SWITZERLAND - Three quarters of Swiss pension funds reduced their allocation to Swiss or foreign equities between 2001 and 2004, the latest Swiss institutional survey has found.
The quarterly survey, conducted by Lusenti Partners in Nyon and sponsored by Credit Suisse Asset Management, took in 163 institutional investors with assets totalling CHF169.2bn (e109.6bn).
The survey found two thirds of Swiss pension funds modified their strategic allocation between 2001 and 2004, with 75% reducing Swiss or foreign equities and many increasing their indirect real estate investments.
The finding was consistent with the performance of the asset classes at the end of September, with indirect real estate investments generating the best results (4.3%) followed by direct real estate investments (3.2%), Swiss equities (2.9%) and foreign equities. Alternative investments fared worse (1.2%) than foreign currency and Swiss franc denominated bonds.
“The results at end-September are only marginally better than the minimum interest rate (2.25%), which applied in 2004 under the Swiss Federal Law on Occupational Retirement, Survivors’ and Disability Pension Funds (BVG/LLP) and global performance did not enhance the financial equilibrium of the pension institutions,” the report noted.

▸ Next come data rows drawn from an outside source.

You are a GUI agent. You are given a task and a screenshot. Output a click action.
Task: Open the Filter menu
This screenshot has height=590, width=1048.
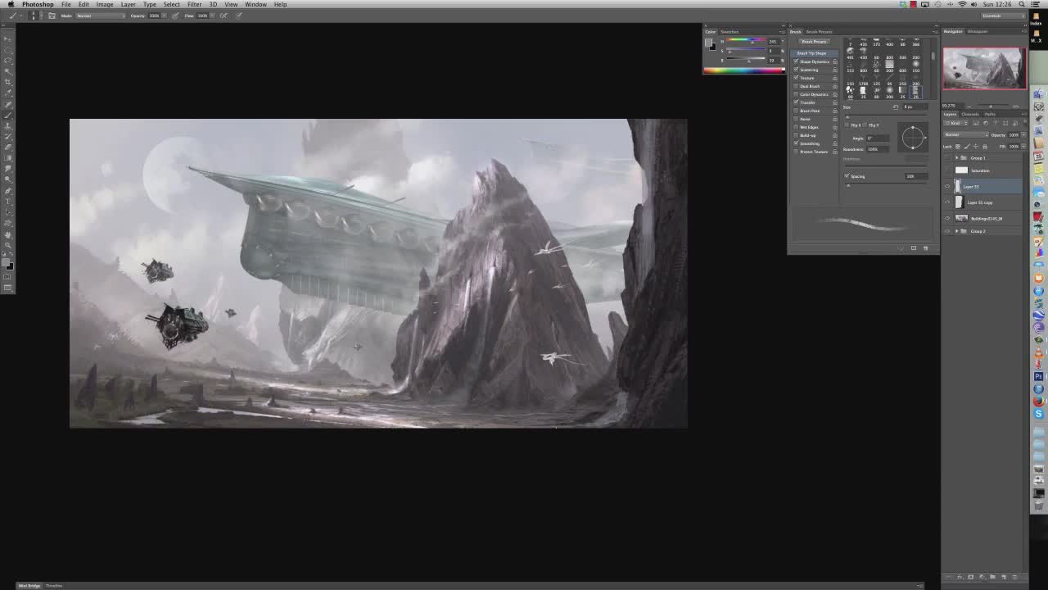[x=194, y=4]
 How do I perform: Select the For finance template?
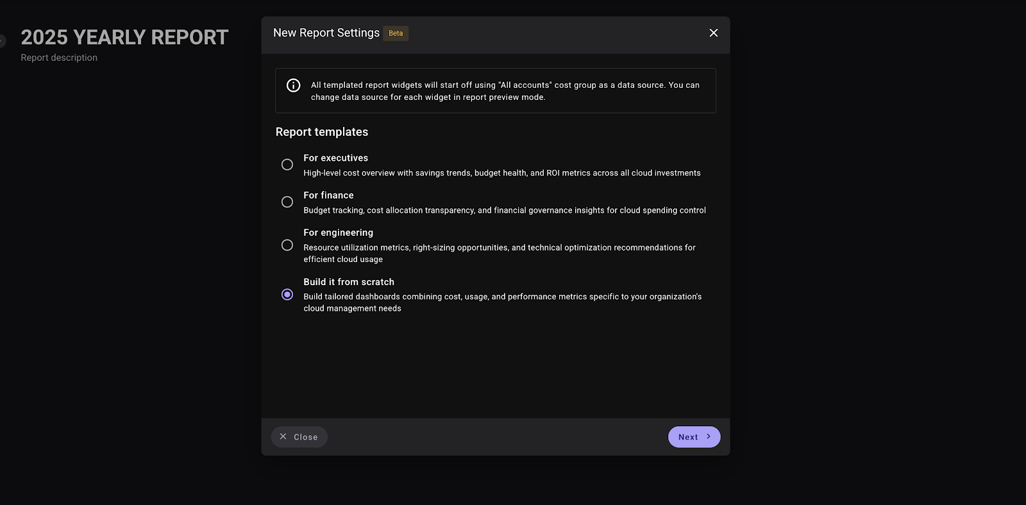tap(287, 201)
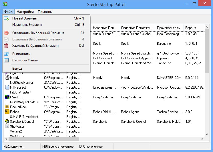
Task: Select the Moody startup entry icon
Action: tap(7, 78)
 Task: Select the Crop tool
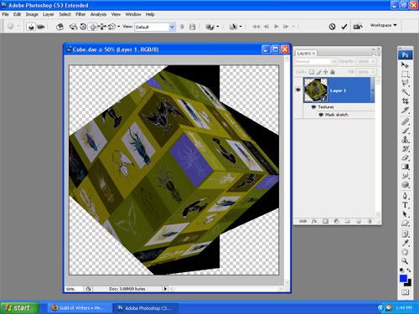point(406,101)
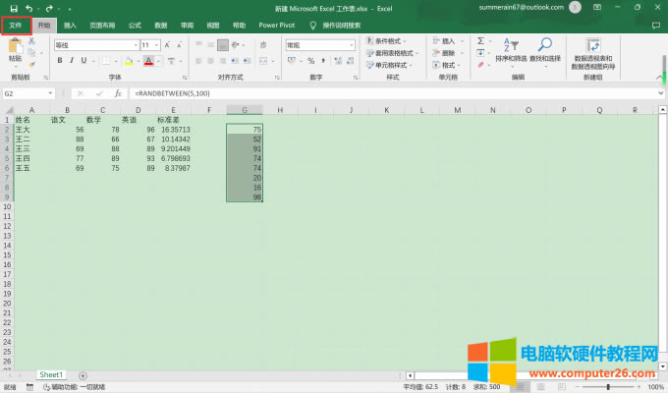The width and height of the screenshot is (668, 393).
Task: Click the Underline button
Action: click(x=85, y=60)
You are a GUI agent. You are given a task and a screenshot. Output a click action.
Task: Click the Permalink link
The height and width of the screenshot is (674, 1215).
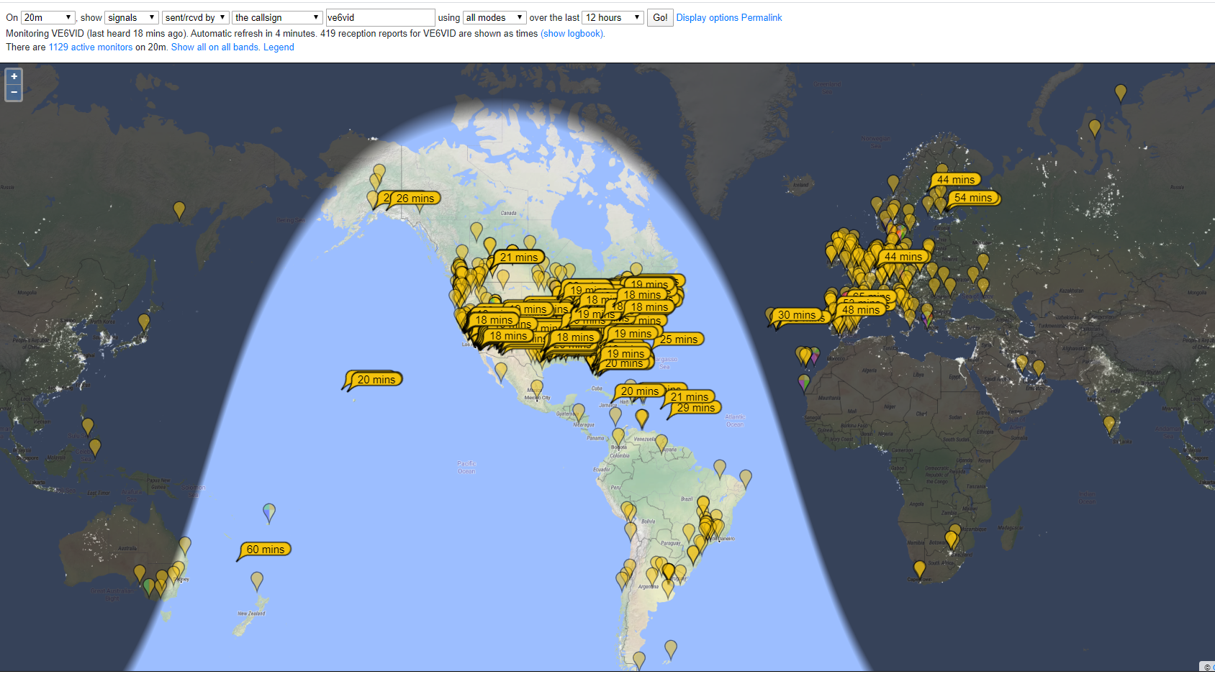coord(762,17)
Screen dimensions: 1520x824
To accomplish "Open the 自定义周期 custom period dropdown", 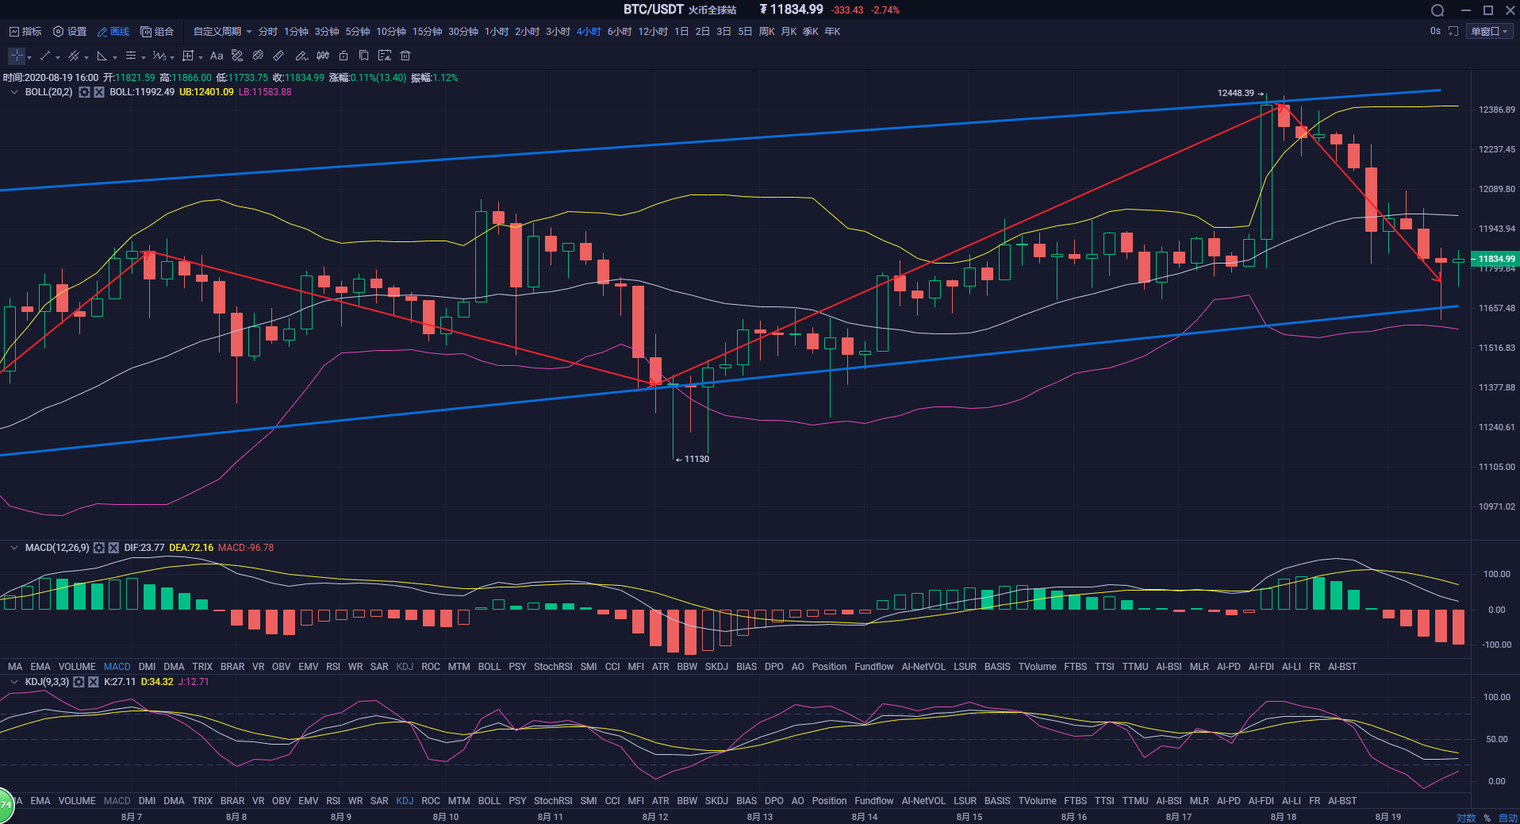I will [x=222, y=32].
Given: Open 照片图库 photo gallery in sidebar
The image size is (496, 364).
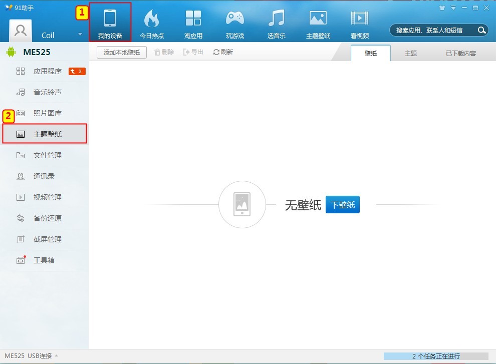Looking at the screenshot, I should (48, 113).
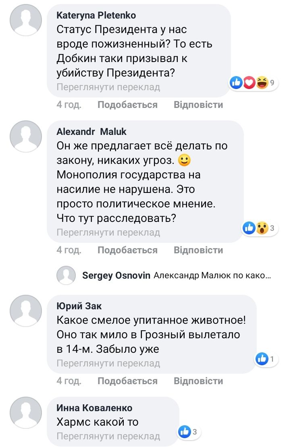Show translation of Kateryna Pletenko's comment

[108, 87]
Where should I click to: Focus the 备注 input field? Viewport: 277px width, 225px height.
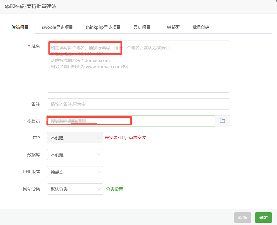(x=138, y=104)
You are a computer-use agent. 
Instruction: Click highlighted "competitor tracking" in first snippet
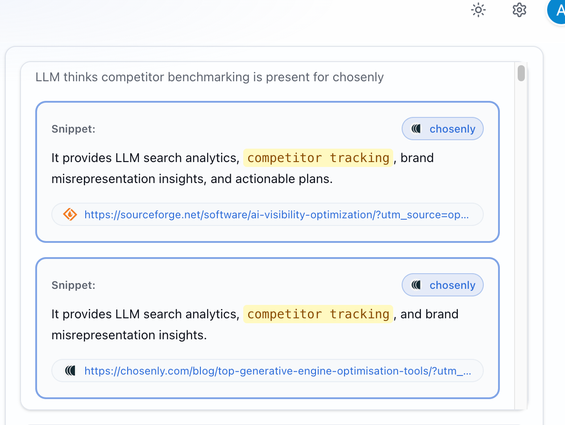click(x=318, y=158)
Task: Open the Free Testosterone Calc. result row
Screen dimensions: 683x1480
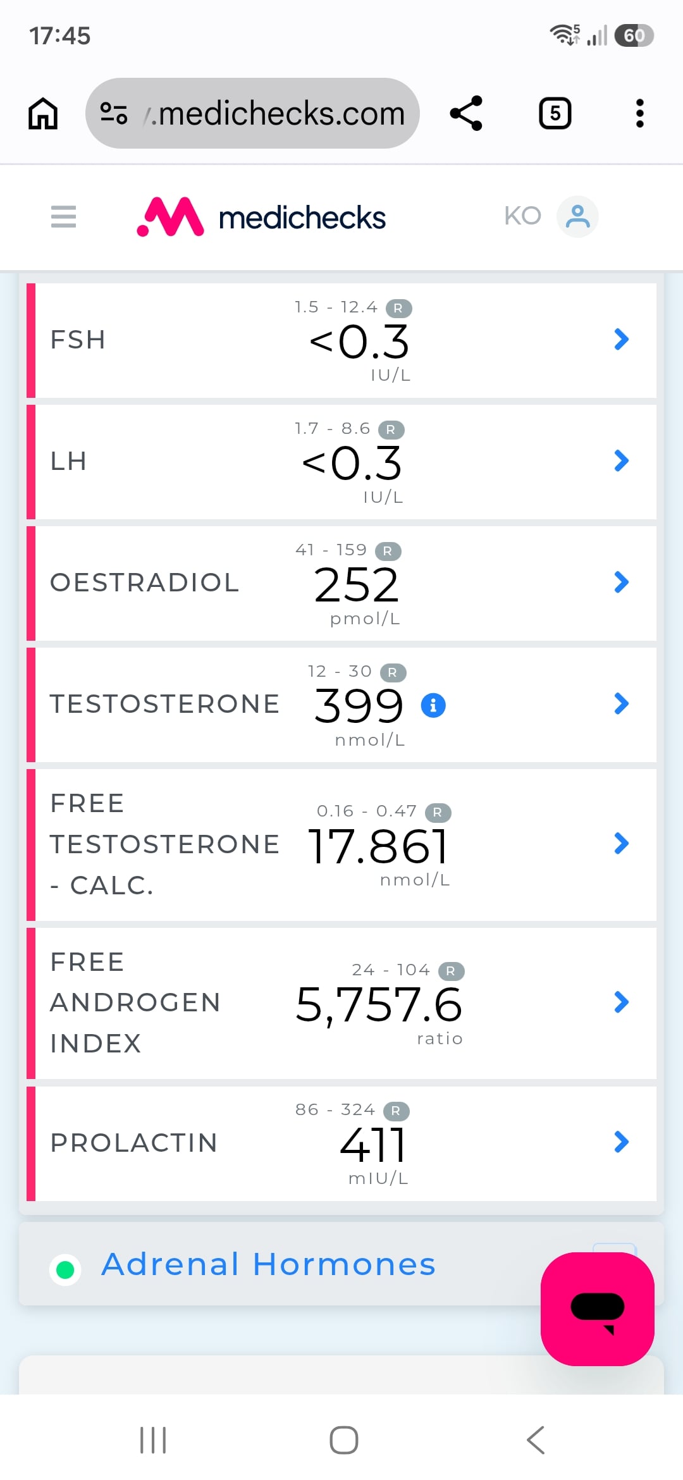Action: click(x=342, y=844)

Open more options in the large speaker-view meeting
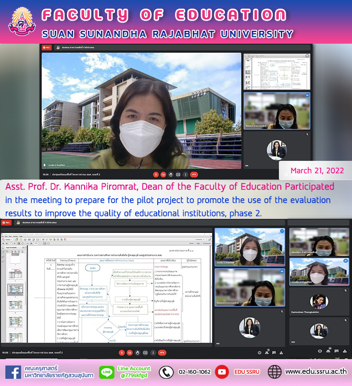(186, 174)
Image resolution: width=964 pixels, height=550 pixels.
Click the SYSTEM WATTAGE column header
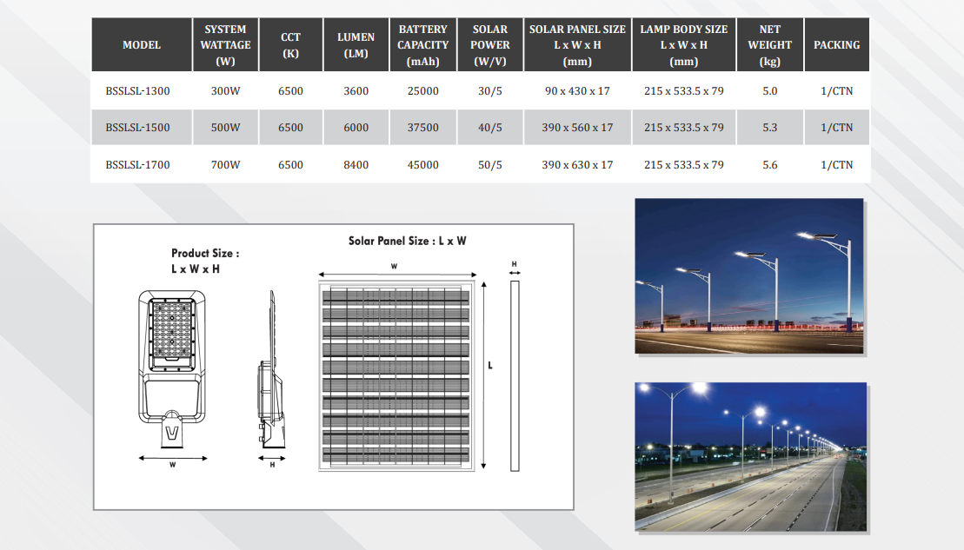pyautogui.click(x=225, y=45)
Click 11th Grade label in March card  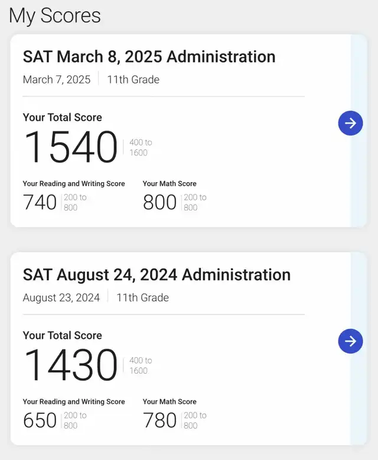133,79
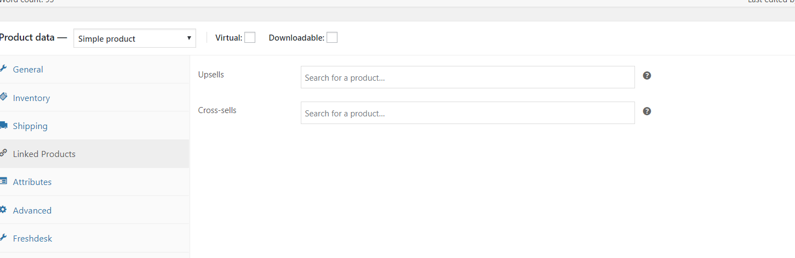Go to the Shipping tab
Viewport: 795px width, 258px height.
(30, 126)
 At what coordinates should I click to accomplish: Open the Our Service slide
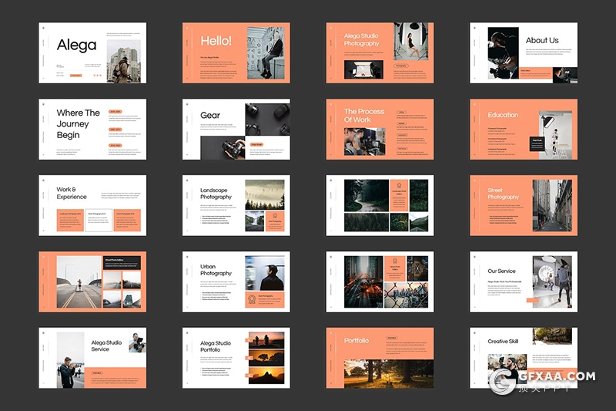(524, 281)
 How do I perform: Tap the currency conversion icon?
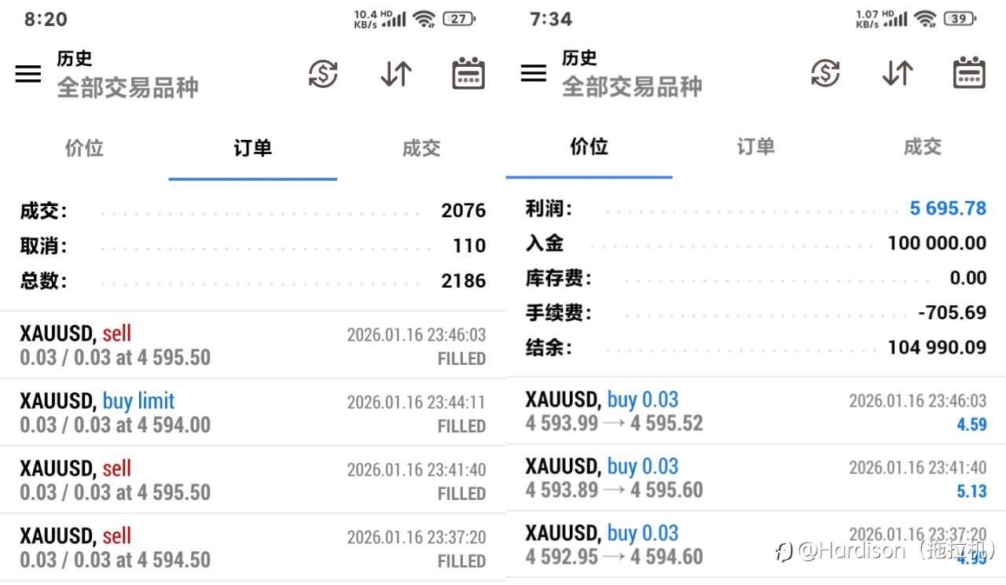click(x=322, y=73)
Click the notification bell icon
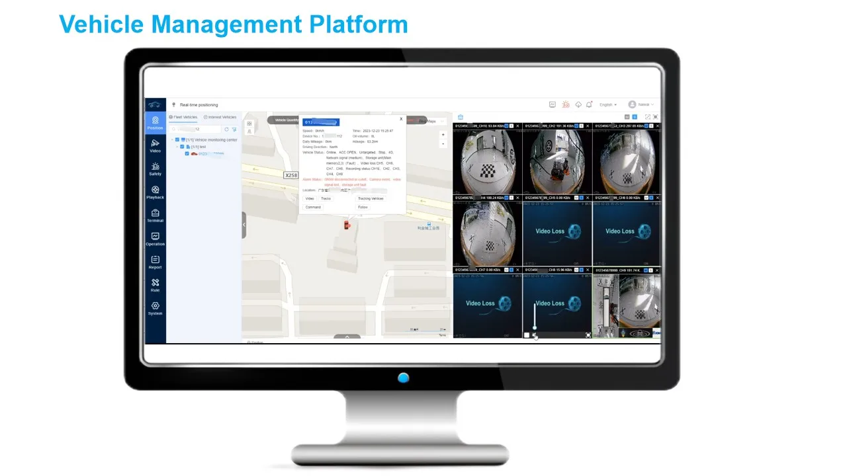Viewport: 847px width, 476px height. coord(589,104)
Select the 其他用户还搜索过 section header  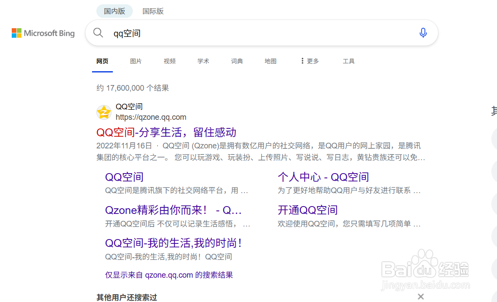(127, 297)
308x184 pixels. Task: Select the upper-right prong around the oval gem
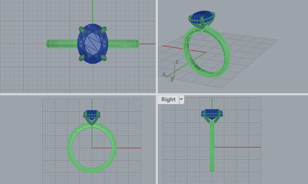click(x=104, y=29)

“The favourable fourth quarter will, on average, enable the institutions to achieve a total performance of 3%, 3.5% or 4% for the full year.”
The survey found that in terms of financing, a rise in employee and employer contributions went a long way towards stabilising the funds. Other stabilisation measures included a reduction of the pension conversion rate, the abolishment of inflation-linked adjustments and the reduction of target benefits.
Survey participants included pension funds, joint and collective foundations and health insurance schemes.